07.08.2012

Hongkong (AFP)

Britische Bank bestreitet unzulässigen Handel mit Iran

Die britische Großbank Standard Chartered hat Vorwürfe der US-Behörden über unzulässigen Handel mit dem Iran zurückgewiesen. Die DFS hatte gedroht, der Bank die Handelslizenz in den USA zu entziehen.
Foto: © 2012 AFP Standard Chartered von US-Behörden angeprangert
Die britische Großbank Standard Chartered hat Vorwürfe der US-Behörden über unzulässigen Handel mit dem Iran zurückgewiesen. Die DFS hatte gedroht, der Bank die Handelslizenz in den USA zu entziehen.

Die britische Großbank Standard Chartered hat Vorwürfe der US-Behörden über unzulässigen Handel mit dem Iran zurückgewiesen. Das Bankunternehmen erklärte in Hongkong, die Vorwürfe der New Yorker Aufsichtsbehörde DFS ergäben kein "vollständiges und zutreffendes Bild der Sachlage". Die DFS hatte am Montag gedroht, der Bank die Handelslizenz in den USA zu entziehen.

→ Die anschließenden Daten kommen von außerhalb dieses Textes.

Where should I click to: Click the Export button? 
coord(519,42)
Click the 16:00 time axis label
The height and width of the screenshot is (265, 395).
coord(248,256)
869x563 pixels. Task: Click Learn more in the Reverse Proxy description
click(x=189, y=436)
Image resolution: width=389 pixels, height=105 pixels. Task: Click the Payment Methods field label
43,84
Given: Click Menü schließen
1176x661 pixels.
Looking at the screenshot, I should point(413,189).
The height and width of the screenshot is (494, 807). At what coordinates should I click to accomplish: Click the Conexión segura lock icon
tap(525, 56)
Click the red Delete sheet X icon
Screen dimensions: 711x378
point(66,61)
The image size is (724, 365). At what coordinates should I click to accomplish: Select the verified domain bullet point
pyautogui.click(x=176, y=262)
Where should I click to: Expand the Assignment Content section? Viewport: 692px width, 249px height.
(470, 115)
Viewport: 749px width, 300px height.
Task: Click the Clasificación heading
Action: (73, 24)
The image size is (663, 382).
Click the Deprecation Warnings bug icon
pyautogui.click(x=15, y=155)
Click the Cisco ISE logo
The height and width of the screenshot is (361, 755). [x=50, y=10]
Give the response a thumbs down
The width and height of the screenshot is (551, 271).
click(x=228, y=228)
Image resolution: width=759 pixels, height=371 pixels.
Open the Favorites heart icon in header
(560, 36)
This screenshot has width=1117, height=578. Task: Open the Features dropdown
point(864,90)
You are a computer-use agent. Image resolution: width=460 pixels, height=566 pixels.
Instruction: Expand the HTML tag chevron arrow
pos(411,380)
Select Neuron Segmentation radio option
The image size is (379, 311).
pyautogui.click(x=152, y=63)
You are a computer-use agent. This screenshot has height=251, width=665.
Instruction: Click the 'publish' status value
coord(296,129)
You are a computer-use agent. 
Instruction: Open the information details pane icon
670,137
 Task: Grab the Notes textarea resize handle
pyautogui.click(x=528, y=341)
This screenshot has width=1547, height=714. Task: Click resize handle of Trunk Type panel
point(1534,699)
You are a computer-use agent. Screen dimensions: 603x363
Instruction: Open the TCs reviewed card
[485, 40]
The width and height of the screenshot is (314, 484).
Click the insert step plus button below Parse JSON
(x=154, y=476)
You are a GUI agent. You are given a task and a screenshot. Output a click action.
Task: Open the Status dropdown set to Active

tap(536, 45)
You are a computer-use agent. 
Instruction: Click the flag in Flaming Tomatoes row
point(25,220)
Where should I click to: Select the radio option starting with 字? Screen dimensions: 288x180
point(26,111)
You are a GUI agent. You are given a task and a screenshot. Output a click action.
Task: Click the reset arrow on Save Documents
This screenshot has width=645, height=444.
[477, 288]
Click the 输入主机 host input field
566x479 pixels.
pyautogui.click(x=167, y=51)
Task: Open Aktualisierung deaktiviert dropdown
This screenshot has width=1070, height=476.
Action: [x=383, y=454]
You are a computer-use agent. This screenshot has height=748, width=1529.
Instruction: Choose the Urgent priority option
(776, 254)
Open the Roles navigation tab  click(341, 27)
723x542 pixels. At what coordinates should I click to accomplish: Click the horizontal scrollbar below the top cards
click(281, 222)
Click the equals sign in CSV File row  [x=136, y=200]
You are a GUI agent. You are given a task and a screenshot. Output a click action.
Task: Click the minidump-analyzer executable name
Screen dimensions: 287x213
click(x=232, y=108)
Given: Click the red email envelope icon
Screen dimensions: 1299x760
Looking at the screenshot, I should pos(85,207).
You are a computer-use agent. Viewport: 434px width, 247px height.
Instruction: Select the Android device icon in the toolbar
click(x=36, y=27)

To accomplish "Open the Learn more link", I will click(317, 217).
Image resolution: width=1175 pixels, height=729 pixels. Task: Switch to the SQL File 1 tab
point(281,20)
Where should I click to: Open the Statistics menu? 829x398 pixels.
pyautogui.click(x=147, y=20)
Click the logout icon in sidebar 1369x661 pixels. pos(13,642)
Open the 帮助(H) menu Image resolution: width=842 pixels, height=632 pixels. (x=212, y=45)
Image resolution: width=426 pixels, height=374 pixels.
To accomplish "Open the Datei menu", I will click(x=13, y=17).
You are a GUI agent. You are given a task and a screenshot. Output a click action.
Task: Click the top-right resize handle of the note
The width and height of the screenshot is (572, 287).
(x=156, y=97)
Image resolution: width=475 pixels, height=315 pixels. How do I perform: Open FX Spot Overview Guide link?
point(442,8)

Sie weise die Darstellung der US-Aufsichtsbehörde über die Aktivitäten des Bankhauses zurück, erklärte Unternehmenschefin Annemarie Durbin. Die Behörde hatte Standard Chartered aufgefordert, die mutmaßlichen Geschäfte mit dem Iran bis zum 15. August aufzuklären. Ihr Unternehmen nehme seine Verantwortung "sehr ernst", betonte Durbin. Es sei darum bemüht, "jederzeit mit den geltenden Gesetzen und Bestimmungen im Einklang" zu stehen.

Standard Chartered ist auf Geschäfte in den aufstrebenden Gebieten Asians, des Nahen Ostens und Afrikas spezialisiert. Seit fünf Jahren seien keine Neugeschäfte mit iranischen Vertragspartnern abgeschlossen worden, teilte Standard Chartered mit.